Burton non crea un mondo “reale”. Ci sono elementi ripresi da una realtà familiare ma non è un tentativo di realismo, anzi è una parodia di un sobborgo americano quello che vuole sottolineare è la differenza del carattere tra i due mondi. Lo stile gotico e dark del castello dove vive Edward, e la cittadina risulta, invece, molto luminosa grazie a forti colori e alla presenza sempre costante del sole, ma la sensazione che evoca è quella di un paesaggio freddo, quasi finto.

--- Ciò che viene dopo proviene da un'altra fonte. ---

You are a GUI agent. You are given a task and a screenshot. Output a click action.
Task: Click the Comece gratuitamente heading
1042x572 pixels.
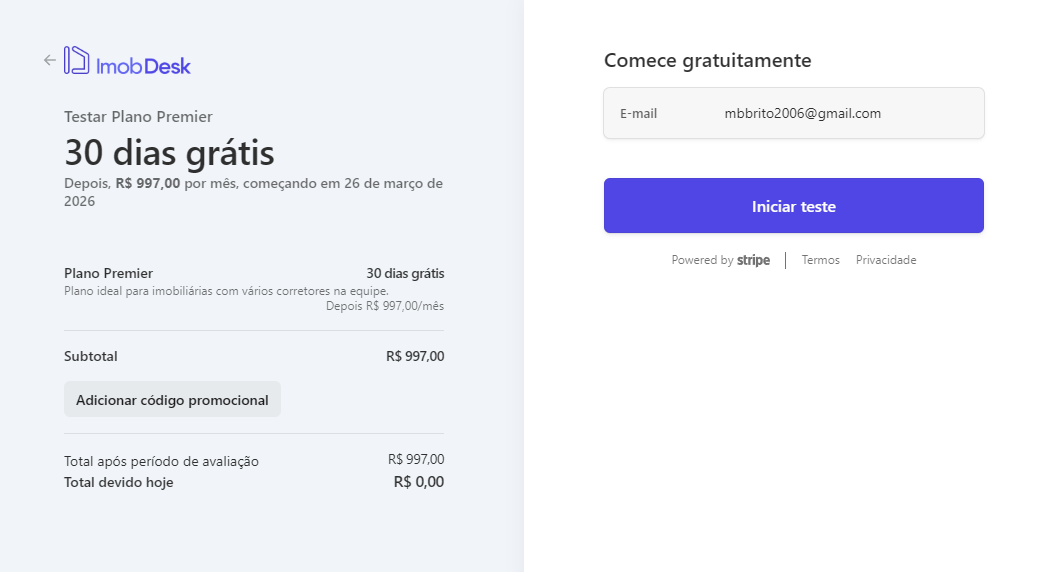click(x=707, y=61)
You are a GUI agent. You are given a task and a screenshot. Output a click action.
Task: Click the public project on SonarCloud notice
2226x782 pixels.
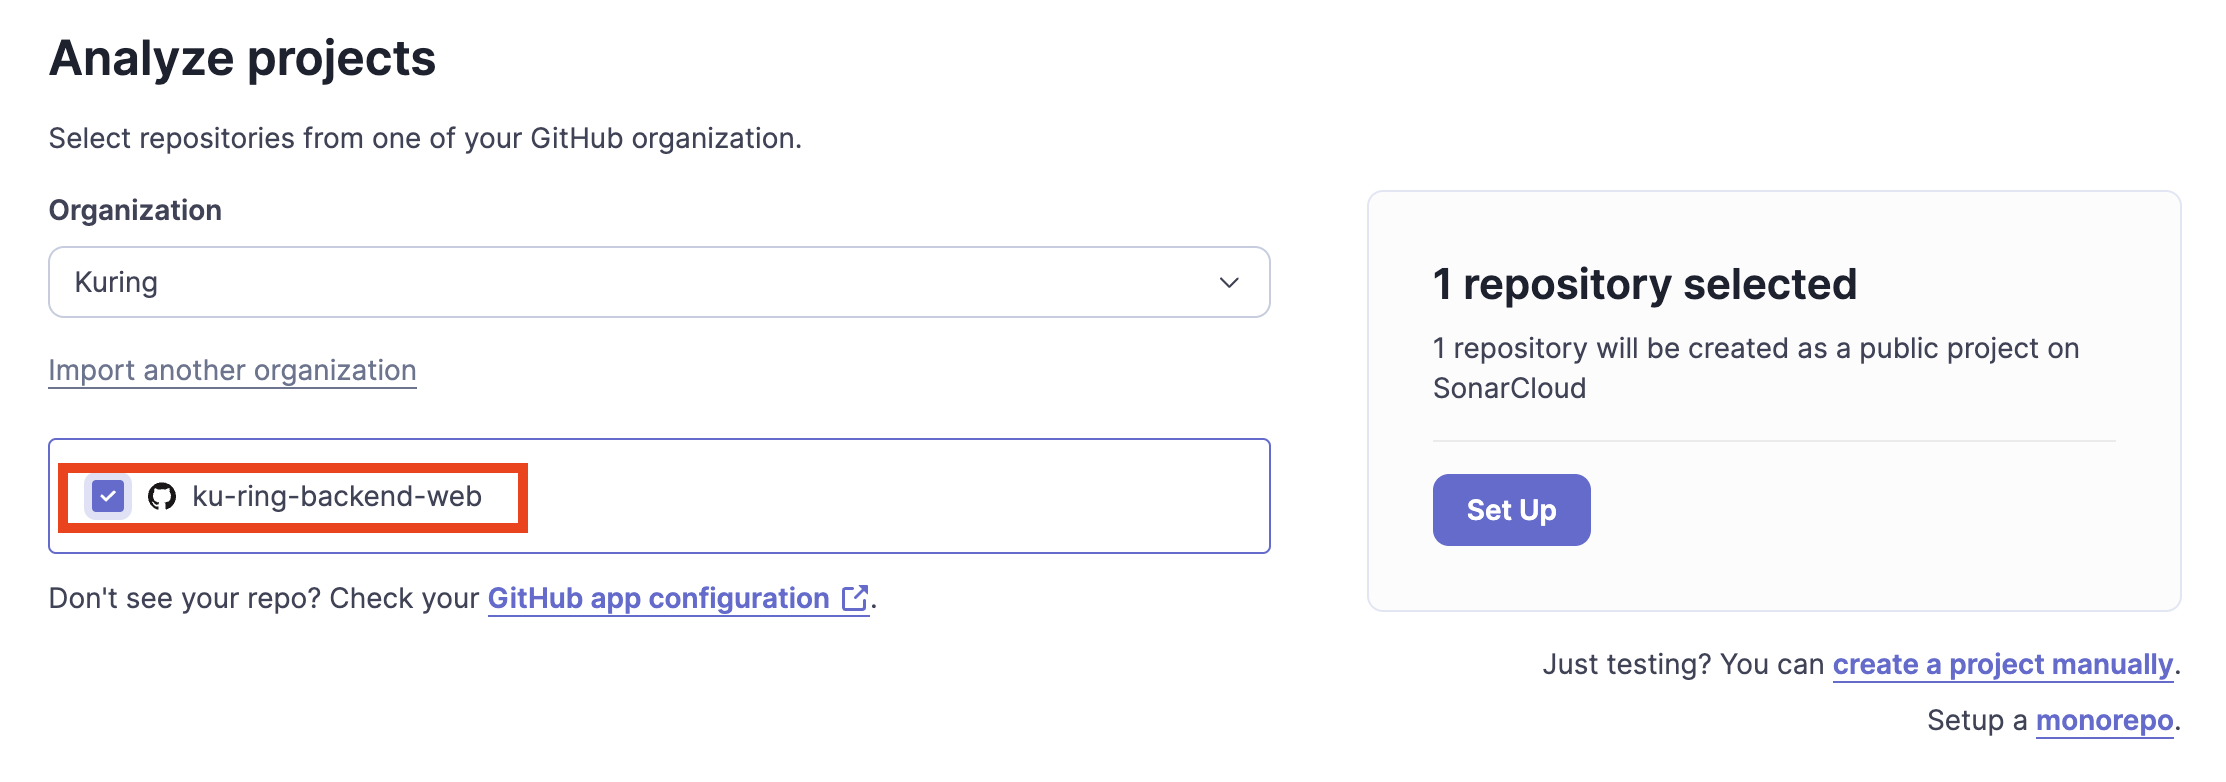[1755, 368]
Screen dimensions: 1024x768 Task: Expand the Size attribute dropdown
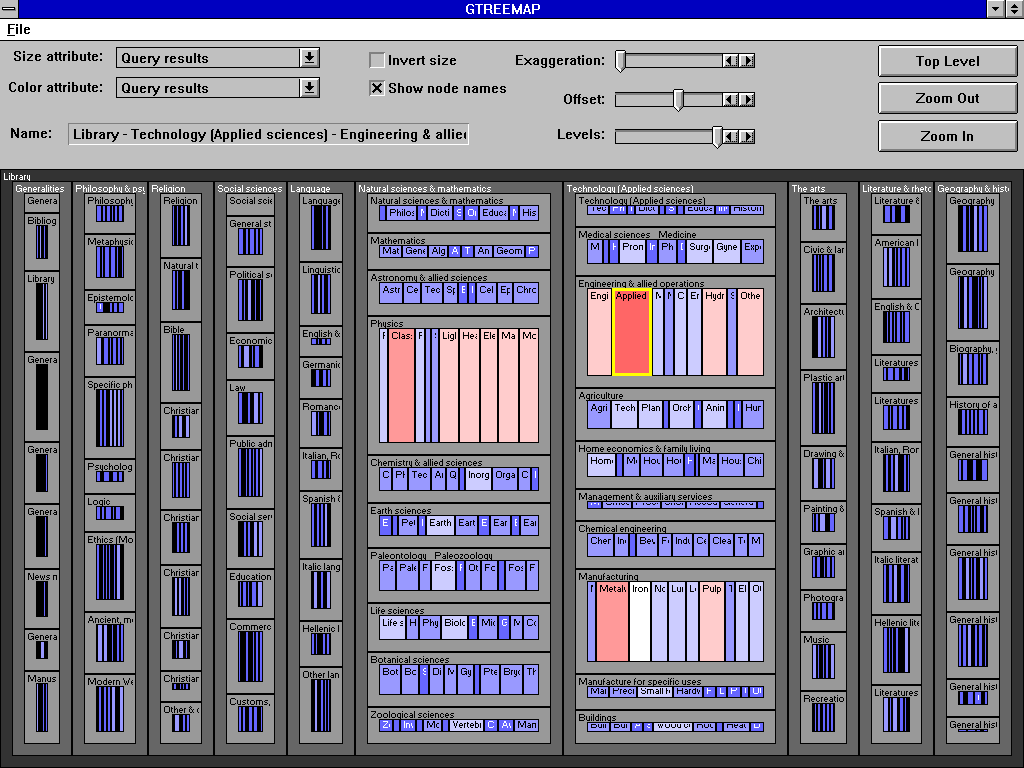tap(309, 58)
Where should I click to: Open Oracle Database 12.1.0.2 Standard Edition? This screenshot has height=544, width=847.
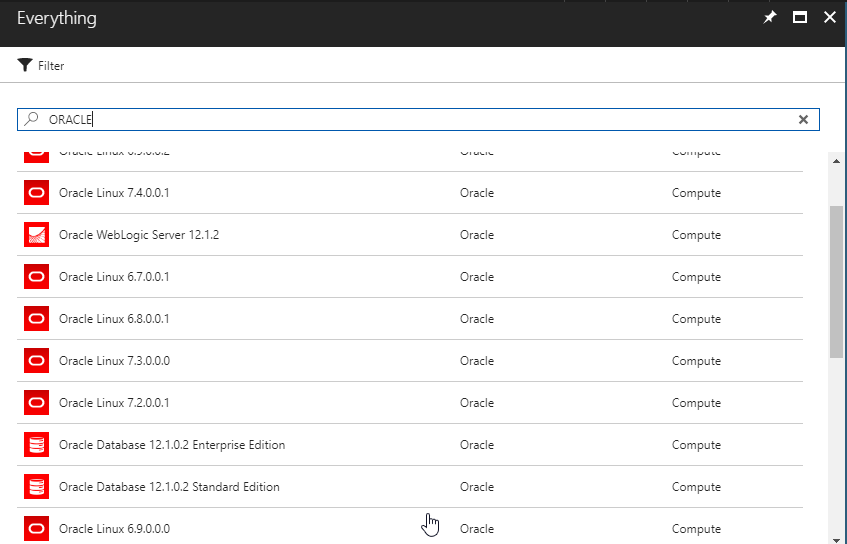(169, 487)
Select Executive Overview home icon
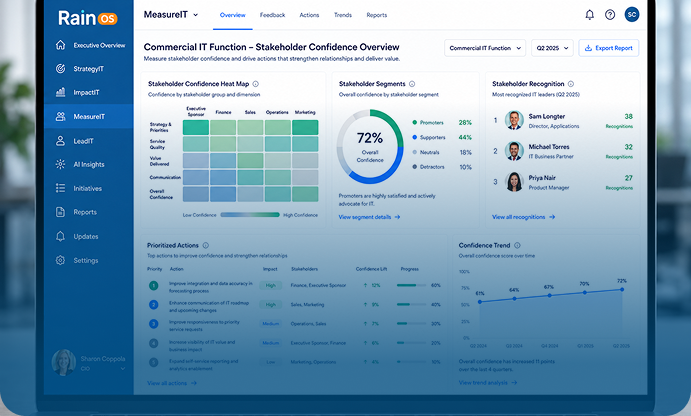Viewport: 691px width, 416px height. [x=60, y=45]
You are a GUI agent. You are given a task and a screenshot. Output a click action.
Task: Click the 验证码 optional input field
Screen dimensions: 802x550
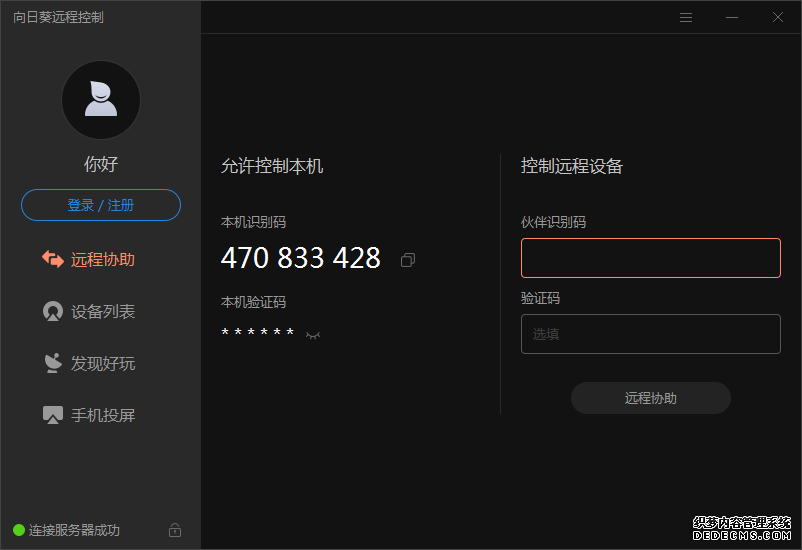[650, 334]
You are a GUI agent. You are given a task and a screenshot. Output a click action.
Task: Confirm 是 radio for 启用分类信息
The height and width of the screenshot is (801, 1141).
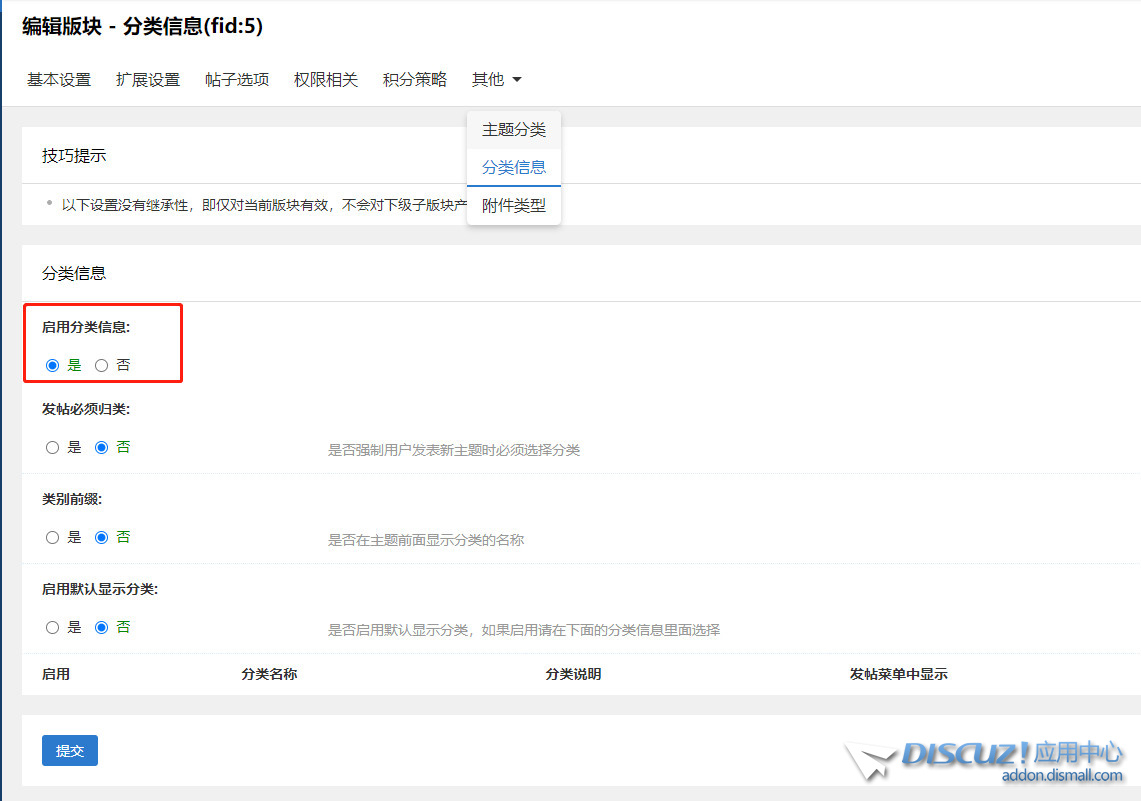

Il carattere del mondo colorato è collegato all’ipocrisia e alla banalità della società, quella che sembra una cittadina felice e tranquilla è invece un groviglio di falsità e pettegolezzi. Anche se il castello si trova nella stessa cittadina, non viene mai raggiunto dal sole, sempre avvolto nell’oscurità. Solo il giardino si dissocia dallo stile del castello, è un luogo molto luminoso, perfettamente curato e specialmente molto colorato, un luogo che emana una forte sensazione di libertà. Il mondo gotico rappresenta l’ingenuità e la bontà di un animo che non è stato contagiato dalle falsità della società.

Nel film, Burton, mostra come il mondo avvolto nell’oscurità non è per forza il mondo “cattivo” e che le apparenze posso ingannare; ciò che esteriormente è colorato dentro può essere marcio, è ciò che sembra avvolto dalle tenebre può racchiudere dentro tantissimo (come la rappresentazione del giardino, che è nascosto dalla foresta, quello è il vero animo di Edward). Il protagonista più di ogni altro rappresenta al meglio una delle tematiche di Burton quella dell’outsider. Per prima cosa lui non è un vero uomo, ma è stato creato da un inventore e non può morire, per questo è profondamente diverso dalle persone della città.

È abbigliato in maniera molto particolare, vestito da una tuta di pelle lucida nera, con borchie e cinte, ha una capigliatura molto stravagante, spettinato e di un nero profondo, ha una carnagione molto pallida, con occhi marcati e infossati ed è pieno di cicatrici, ma soprattutto ha due paia di forbici al posto delle mani. Ma ciò che lo rende particolare rispetto alle persone è il suo essere molto buono, gentile, ingenuo e un po’ goffo, Edward non ha mai avuto contatti con il mondo esterno ed è per questo che il suo comportamento ed il suo abbigliamento non sono stati contaminati dalla banalità.

Il protagonista sia dal punto di vista fisico, che da quello mentale, non riesce ad integrarsi con il mondo, anche se in un primo momento viene accettato dalla società che sembra incuriosita da lui; in seguito notiamo come le persone facciano difficoltà ad accettarlo, perché le forbici che ha al posto delle mani lo rendono pericoloso, ogni volta che vuol toccare una persona finisce per ferirla e poi a causa del suo carattere molto ingenuo e si ritrovai nei guai. Edward si rende conto che i suoi tentativi di adattarsi alla società sono vani per cui decide di ritornare alla sua vita solitaria nel castello.

Il film inizia con una vecchia signora che racconta alla nipotina l’origine della neve come fiaba della buonanotte. Il protagonista della storia è uno strano ragazzo di nome Edward; un essere umano artificiale creato da un ingegnoso scienziato che morì prima di averlo ultimato. Ciò che manca a Edward per essere “normale” sono le mani, al posto delle quali ha due paia di forbici. Egli vive ormai solo in un castello in cima a una collina, emarginato dal mondo. Un giorno bussa alla porta Peggy Boggs, una rappresentante di cosmetici, dove trova un ragazzo solo e spaventato, la donna decide di portalo a casa, nella radiosa cittadina dove vive.

Il timoroso Edward viene accettato dalla gente, riscuotendo un buon successo grazie anche alla sua dote di giardiniere. Le cose cominciano ad andare male quando il ragazzo viene accusato di furto, incastrato dal ragazzo di Kim (figlia adolescente di Peggy), la ragazza di cui Edward è innamorato. Nella notte di Natale dopo una zuffa con il ragazzo di Kim, Edward viene cacciato dalla folla e ritorna nel suo castello tutto solo. La vecchia signora conclude la storia dicendo che è il ragazzo dalle mani di forbice a far cadere la neve nella città, scolpendo ogni inverno statue di ghiaccio.

Questo film è un cult della cinematografia, una favola struggente e romantica, si può amare universalmente nonostante le diversità, anche se non vissuto o condiviso come i due protagonisti.